>> begin Provided passage

11

Here's a C implementation of Fisher-Yates that I want to use in a deck-shuffling routine. Am I doing this correctly (n = length of array)?

Note: The do-while loop attempts to correct for the modulo bias (see here). It adds a bit of overhead to the procedure and could be eliminated if you don't care about the low-bit bias.

void shuffle(int *array, int n) {

  int i, j, tmp, upper_bound;

  srand(time(NULL));

  for (i = n - 1; i > 0; i--) {

    upper_bound = RAND_MAX - ((RAND_MAX % (i + 1)) + 1);

    do {
      j = rand() % (i + 1);
    } while (j > upper_bound);

    tmp = array[j];
    array[j] = array[i];
    array[i] = tmp;   
  }
}
Jonathan Leffler
  • 730,956
  • 141
  • 904
  • 1,278
MikeRand
  • 4,788
  • 9
  • 41
  • 70
  • It just popped into my head that `int lim = RAND_MAX-i;` ... `} while (j>upper_bound && --lim);` might be a suitable way to catch the _it_ _can_ _never_ _happen_ case of repeated out of range random numbers. – nategoose Jul 27 '10 at 15:05

1 Answers1

28

First, you should extract the code for generating a random number that's equally distributed between 0 (inclusive) and n (exclusive) to a separate function. That's a nice task of work that you will need elsewhere, too.

Second, I would not call srand inside the shuffle function but depend on the caller on initializing the random number generator. That way you can shuffle a deck more than once in a second.

Third, you should do the test for j > upper_bound before dividing by i + 1. It's unlikely that i will ever be near RAND_MAX.

>> end Provided passage

Exercise details: Extract, word for word, the stretch of the Fisher-Yates shuffle thread from "First, you should" through "be near RAND_MAX.".

>> begin Data listing

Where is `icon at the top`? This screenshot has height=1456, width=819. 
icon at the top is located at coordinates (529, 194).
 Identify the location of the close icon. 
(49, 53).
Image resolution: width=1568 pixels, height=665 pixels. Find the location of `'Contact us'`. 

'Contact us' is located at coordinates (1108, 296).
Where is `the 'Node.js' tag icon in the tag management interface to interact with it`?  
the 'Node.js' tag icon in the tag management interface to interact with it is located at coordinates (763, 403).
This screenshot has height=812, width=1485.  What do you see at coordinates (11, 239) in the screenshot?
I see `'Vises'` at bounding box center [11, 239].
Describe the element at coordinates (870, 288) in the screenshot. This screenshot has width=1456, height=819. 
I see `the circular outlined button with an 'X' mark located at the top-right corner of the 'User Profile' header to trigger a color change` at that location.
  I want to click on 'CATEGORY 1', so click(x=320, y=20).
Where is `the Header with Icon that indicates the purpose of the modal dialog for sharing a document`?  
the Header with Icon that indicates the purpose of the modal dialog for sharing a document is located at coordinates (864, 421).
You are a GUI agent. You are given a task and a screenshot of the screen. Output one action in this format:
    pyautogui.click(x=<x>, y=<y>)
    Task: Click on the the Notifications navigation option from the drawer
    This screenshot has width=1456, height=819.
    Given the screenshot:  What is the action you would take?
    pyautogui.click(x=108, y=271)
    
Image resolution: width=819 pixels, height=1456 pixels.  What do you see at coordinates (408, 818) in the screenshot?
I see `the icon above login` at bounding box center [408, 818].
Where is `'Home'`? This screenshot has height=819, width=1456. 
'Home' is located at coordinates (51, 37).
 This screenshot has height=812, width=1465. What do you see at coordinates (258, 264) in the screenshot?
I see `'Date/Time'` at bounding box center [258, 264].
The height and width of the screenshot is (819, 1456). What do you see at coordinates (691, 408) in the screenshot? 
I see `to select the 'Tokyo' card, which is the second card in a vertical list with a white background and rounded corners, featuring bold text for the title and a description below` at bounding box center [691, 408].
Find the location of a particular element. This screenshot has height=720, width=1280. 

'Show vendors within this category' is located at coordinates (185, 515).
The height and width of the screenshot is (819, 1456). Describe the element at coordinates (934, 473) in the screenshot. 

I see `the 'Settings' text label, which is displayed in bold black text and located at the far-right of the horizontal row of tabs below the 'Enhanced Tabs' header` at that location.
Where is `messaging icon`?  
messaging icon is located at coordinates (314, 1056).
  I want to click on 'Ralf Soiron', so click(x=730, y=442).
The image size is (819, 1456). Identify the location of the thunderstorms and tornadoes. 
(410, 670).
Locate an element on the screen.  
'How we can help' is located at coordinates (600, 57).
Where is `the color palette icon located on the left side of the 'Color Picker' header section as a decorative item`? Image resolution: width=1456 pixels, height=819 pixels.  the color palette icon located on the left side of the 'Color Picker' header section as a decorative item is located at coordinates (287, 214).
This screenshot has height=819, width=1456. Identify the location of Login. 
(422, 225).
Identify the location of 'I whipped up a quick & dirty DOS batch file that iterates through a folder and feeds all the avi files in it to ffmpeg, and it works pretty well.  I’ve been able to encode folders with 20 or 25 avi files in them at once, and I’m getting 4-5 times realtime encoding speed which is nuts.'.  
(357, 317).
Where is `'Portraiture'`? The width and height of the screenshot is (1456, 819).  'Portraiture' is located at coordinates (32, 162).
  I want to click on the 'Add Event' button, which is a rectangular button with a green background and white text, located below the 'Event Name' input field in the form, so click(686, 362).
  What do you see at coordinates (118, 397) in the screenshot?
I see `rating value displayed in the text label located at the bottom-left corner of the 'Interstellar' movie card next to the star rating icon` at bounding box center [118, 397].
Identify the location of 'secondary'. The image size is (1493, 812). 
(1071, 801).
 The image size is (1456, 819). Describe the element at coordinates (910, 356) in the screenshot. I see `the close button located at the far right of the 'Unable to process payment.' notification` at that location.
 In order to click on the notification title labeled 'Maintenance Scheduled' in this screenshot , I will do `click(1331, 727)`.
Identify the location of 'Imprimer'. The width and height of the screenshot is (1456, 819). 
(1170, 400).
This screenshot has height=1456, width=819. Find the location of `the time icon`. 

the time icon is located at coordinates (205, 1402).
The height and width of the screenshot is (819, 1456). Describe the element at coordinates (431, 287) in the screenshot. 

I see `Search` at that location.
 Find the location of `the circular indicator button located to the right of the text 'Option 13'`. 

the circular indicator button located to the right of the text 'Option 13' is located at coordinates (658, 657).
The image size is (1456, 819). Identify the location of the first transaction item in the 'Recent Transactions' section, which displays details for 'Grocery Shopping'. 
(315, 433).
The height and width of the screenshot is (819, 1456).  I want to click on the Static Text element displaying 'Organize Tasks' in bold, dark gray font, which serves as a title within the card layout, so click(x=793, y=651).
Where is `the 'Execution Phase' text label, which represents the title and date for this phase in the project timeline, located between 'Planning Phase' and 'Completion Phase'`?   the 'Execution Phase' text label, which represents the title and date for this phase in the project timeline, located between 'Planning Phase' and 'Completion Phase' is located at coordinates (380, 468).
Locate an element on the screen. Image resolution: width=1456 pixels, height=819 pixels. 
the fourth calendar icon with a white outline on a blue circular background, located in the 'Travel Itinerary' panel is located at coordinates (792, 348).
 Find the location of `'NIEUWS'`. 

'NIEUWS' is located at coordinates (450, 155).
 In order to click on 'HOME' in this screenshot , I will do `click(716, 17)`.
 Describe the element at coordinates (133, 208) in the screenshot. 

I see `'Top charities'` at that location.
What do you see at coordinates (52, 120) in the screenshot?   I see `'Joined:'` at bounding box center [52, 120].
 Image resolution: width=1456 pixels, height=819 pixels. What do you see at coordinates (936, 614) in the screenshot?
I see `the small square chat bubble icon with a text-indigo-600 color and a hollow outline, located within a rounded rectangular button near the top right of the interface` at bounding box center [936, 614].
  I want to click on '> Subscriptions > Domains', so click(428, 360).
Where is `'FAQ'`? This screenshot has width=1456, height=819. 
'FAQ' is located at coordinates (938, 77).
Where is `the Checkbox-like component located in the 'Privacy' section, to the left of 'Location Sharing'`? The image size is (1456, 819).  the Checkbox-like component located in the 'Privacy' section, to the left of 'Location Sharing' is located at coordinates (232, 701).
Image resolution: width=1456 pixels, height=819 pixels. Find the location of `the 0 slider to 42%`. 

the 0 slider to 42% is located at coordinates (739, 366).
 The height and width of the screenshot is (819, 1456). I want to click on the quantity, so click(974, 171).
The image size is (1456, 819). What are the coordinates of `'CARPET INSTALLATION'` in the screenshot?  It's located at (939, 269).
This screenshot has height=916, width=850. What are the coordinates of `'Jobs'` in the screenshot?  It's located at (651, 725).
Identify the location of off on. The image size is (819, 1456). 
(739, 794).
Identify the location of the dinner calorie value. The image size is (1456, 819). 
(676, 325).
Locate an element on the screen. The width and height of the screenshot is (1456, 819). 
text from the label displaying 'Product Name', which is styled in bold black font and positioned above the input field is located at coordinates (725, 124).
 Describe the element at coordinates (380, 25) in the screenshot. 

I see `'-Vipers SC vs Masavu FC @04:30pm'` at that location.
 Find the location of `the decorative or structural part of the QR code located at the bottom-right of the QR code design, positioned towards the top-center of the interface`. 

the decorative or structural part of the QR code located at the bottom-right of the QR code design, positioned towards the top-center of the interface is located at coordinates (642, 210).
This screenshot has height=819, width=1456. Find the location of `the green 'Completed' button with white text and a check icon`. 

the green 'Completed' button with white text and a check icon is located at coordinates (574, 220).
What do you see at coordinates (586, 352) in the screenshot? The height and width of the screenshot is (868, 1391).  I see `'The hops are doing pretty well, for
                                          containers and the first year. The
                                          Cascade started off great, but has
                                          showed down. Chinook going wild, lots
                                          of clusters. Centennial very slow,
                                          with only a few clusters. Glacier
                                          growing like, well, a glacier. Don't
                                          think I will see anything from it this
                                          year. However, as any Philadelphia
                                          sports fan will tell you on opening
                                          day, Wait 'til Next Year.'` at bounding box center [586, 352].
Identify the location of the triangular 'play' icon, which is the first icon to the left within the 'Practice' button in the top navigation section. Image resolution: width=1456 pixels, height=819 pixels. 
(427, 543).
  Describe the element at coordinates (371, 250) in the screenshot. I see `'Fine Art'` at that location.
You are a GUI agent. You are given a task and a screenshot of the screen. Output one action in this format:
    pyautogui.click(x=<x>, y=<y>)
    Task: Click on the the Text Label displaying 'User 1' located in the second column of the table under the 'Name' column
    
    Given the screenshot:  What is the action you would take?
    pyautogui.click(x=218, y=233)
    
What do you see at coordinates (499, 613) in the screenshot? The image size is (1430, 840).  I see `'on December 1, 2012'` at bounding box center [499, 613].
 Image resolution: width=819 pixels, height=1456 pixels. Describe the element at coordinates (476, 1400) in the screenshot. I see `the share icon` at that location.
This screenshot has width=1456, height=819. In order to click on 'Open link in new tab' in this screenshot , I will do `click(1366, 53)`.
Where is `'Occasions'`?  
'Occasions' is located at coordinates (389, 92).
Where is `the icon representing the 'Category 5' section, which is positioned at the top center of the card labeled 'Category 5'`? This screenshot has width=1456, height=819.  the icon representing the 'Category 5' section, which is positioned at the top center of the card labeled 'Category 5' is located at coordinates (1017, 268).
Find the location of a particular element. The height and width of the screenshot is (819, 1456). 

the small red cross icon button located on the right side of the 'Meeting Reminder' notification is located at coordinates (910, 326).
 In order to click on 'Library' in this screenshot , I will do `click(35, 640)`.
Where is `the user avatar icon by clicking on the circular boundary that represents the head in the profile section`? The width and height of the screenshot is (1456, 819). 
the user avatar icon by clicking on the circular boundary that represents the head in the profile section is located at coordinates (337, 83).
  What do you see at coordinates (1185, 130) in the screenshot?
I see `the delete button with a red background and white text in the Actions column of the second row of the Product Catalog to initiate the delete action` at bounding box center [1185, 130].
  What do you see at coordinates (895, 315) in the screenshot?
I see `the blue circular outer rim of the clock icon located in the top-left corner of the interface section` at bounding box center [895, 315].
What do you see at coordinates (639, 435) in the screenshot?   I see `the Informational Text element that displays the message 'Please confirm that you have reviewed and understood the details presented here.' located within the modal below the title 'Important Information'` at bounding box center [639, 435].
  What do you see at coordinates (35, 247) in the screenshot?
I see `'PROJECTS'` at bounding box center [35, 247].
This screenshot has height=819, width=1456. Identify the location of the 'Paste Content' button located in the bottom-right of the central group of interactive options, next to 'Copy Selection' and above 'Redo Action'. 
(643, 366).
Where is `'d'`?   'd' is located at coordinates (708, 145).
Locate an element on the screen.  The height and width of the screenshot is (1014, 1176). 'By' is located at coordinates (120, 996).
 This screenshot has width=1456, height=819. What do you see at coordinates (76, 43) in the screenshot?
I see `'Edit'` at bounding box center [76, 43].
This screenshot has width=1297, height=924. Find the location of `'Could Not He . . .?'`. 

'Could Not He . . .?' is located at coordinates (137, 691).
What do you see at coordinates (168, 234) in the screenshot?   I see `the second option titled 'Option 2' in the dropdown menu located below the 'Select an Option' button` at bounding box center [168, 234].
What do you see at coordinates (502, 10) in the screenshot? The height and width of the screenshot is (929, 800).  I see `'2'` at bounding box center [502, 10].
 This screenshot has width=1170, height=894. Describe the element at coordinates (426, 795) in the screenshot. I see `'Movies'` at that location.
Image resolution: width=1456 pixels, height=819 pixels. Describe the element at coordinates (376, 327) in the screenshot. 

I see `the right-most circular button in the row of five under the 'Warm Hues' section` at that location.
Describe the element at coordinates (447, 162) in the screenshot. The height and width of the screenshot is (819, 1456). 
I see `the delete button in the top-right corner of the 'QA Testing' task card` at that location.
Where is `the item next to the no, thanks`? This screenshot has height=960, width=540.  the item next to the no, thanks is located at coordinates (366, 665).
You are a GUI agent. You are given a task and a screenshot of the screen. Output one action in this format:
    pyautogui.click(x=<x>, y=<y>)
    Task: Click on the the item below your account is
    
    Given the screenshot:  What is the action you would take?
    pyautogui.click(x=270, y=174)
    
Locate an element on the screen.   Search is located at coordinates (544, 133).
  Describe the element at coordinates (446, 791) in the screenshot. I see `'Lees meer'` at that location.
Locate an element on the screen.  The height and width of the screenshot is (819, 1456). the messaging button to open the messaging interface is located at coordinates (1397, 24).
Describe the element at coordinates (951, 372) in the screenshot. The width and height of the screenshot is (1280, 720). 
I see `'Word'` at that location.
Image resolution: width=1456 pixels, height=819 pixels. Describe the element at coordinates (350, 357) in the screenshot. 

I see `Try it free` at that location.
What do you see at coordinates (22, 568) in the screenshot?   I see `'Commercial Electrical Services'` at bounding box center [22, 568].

>> end Data listing

The answer:
First, you should extract the code for generating a random number that's equally distributed between 0 (inclusive) and n (exclusive) to a separate function. That's a nice task of work that you will need elsewhere, too.

Second, I would not call srand inside the shuffle function but depend on the caller on initializing the random number generator. That way you can shuffle a deck more than once in a second.

Third, you should do the test for j > upper_bound before dividing by i + 1. It's unlikely that i will ever be near RAND_MAX.